[发明专利]一种Marc-145全悬浮细胞直接培养猪蓝耳病病毒疫苗的方法

权利要求书

1.一种Marc-145全悬浮细胞直接培养猪蓝耳病病毒疫苗的方法，其特征在于，所述方法包括以下步骤：

(a)Marc-145细胞的驯化培养，所述驯化培养为Marc-145细胞由贴壁培养驯化为悬浮培养同时将Marc-145细胞由含血清培养基培养驯化为无血清培养基进行培养；

(b)取细胞状态良好并经驯化后Marc-145悬浮细胞经摇瓶进行扩大培养，待细胞状态稳定，生长良好后接种于2L～8L的生物反应器中进行预培养，随后根据细胞状态，生长情况，逐步放大培养直至终级反应器；

(c)待终级反应器细胞密度达到8.0×10^6.0～10.0×10^6.0个/ml，同时细胞状态稳定，调整反应器细胞密度，使其达到4.0×10^6.0～5.0×10^6.0个/ml，按MOI 0.1～1.0接种猪蓝耳病毒至Marc-145悬浮细胞中，猪蓝耳病毒的含量为每0.1ml病毒含量≥10^8.5TCID₅₀，培养至细胞病变达80％以上时收获病毒液；

(d)将收获的病毒液进行纯化、灭活后得灭活疫苗。

2.根据权利要求1所述的Marc-145全悬浮细胞直接培养猪蓝耳病病毒疫苗的方法，其特征在于，所述步骤(a)中将Marc-145细胞由贴壁培养驯化为悬浮培养同时将含血清培养基培养驯化为由无血清培养基进行培养的方法为：

(1)贴壁Marc-145细胞用胎牛血清含量为7～10％的MEM培养基连续传代培养2次；

(2)使用胰酶消化Marc-145细胞、低速离心，得到的细胞用无血清悬浮培养基并加入7～10％的胎牛血清以转速为40-60r/min进行摇床培养，接种密度以1.0×10⁶～1.5×10⁶个/ml连续传代培养4次；

(3)无血清悬浮培养基并加入4～6％的胎牛血清以转速为60-80r/min进行摇床培养，接种密度以0.8×10⁶～1.2×10⁶个/ml连续传代培养4次；

(4)无血清悬浮培养基并加入1～2％的胎牛血清以转速为80-100r/min进行摇床培养，接种密度以0.6×10⁶～0.8×10⁶个/ml连续传代培养4次；

(5)无血清悬浮培养基以转速为100-140r/min进行摇床培养，接种密度以0.6×10⁶～0.8×10⁶个/ml连续传代培养4次；

(6)；无血清悬浮培养基以转速为100-140r/min进行摇床培养，接种密度以0.45 ×10⁶～0.65×10⁶个/ml连续传代培养4次。

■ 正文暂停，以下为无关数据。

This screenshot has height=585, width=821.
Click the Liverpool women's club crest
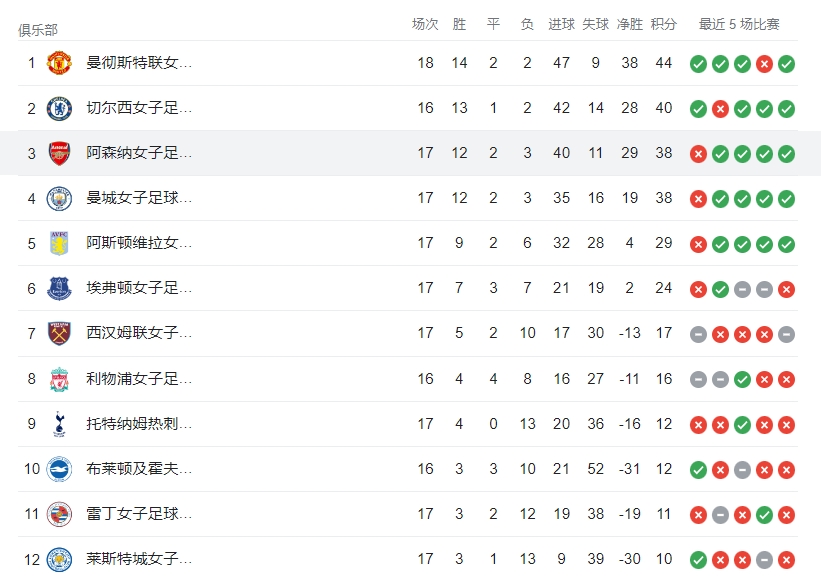[x=59, y=379]
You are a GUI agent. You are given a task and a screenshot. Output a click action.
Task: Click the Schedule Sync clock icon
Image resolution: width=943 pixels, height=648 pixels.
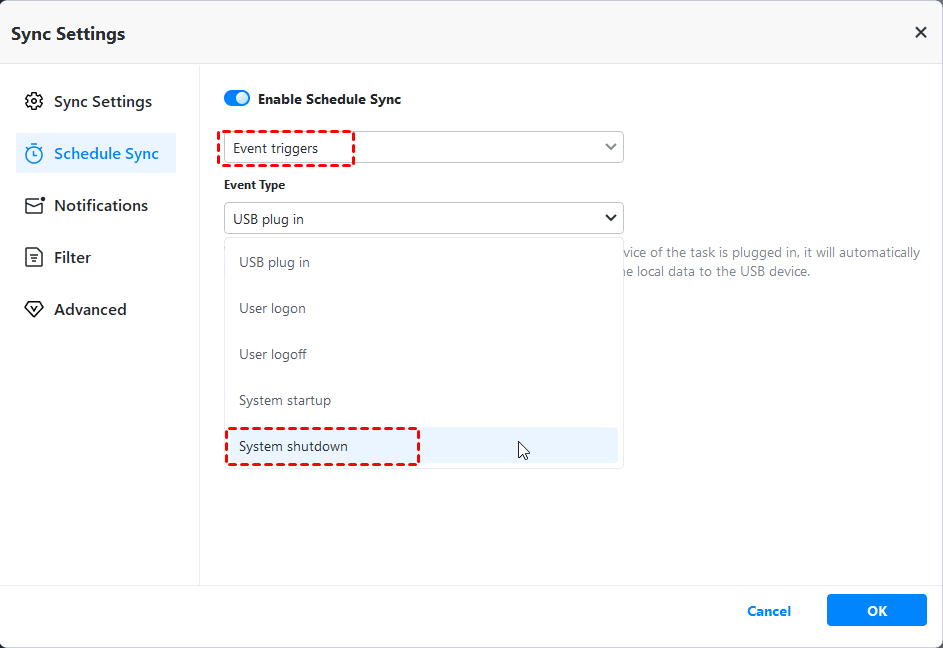click(x=34, y=153)
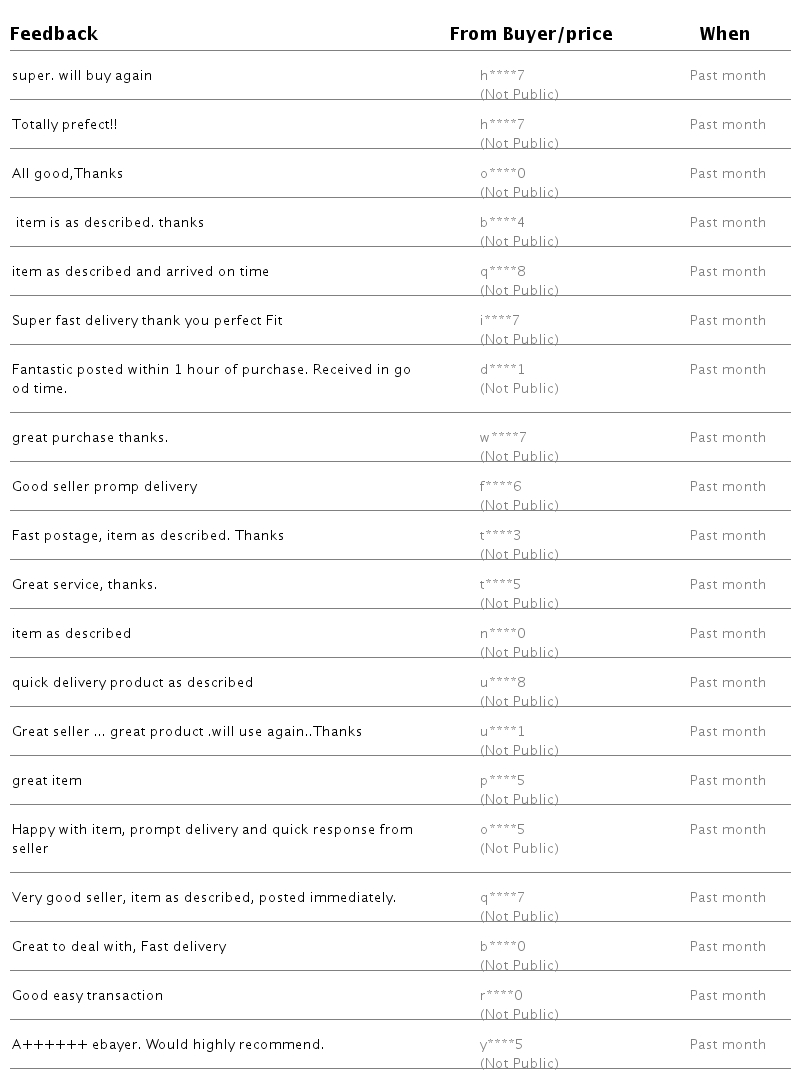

3.根据权利要求2所述的Marc-145全悬浮细胞直接培养猪蓝耳病病毒疫苗的方法，其特征在于，所述Marc-145细胞进行摇床培养时每一代的培养时间为72-120小时。

4.根据权利要求1所述的Marc-145全悬浮细胞直接培养猪蓝耳病病毒疫苗的方法，其特征在于，所述步骤(b)中进行摇瓶扩大培养时，每次放大时细胞密度不低于0.45×10⁶～0.65×10⁶个/ml，放大体系为由20ml摇瓶逐级放大至50ml至100ml至150ml的摇瓶。

5.根据权利要求1、2、3、4任一所述的Marc-145全悬浮细胞直接培养猪蓝耳病病毒疫苗的方法，其特征在于，所述步骤(d)中将收获的病毒液进行纯化的方法为将收获的病毒液采用中空纤维柱进行澄清、微滤、浓缩80-100倍后，采用分子筛层析柱对滤液进行纯化；将收获的病毒液进行灭活的方法为采用β-丙内酯灭活纯化的病毒液后，加入常规稳定剂1:1混合配制成灭活疫苗。

6.根据权利要求5所述的Marc-145全悬浮细胞直接培养猪蓝耳病病毒疫苗的方法，其特征在于，所述猪蓝耳病灭活疫苗为PRRS，所述PRRS为CH-1a株，包括且不限于此毒株。